» **Work required**: From the items below, pick out each line that contains the string "link" and copy it.

Saved entries:

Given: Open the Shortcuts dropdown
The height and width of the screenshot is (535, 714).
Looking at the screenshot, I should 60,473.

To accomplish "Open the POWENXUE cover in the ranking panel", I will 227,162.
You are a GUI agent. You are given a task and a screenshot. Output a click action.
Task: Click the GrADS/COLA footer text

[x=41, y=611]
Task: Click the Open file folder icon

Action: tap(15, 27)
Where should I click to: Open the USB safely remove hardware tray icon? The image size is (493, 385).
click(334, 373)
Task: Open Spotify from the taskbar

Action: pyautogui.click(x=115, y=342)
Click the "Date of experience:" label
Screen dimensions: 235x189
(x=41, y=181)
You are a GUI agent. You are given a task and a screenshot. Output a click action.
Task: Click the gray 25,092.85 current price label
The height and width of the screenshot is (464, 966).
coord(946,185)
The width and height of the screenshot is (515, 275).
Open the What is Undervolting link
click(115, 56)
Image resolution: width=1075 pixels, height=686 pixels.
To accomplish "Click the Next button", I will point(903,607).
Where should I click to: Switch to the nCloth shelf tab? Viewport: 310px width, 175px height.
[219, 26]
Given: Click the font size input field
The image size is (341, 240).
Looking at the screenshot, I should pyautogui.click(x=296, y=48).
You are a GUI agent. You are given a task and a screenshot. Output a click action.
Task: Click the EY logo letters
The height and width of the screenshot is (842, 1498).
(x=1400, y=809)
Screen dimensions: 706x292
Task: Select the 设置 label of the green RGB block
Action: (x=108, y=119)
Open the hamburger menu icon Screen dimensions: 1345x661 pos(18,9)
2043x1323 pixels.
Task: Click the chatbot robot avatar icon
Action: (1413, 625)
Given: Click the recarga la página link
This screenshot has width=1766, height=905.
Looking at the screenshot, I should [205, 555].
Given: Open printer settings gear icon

» **Task response**:
Open the What is Undervolting link
Given: Click the recarga la página link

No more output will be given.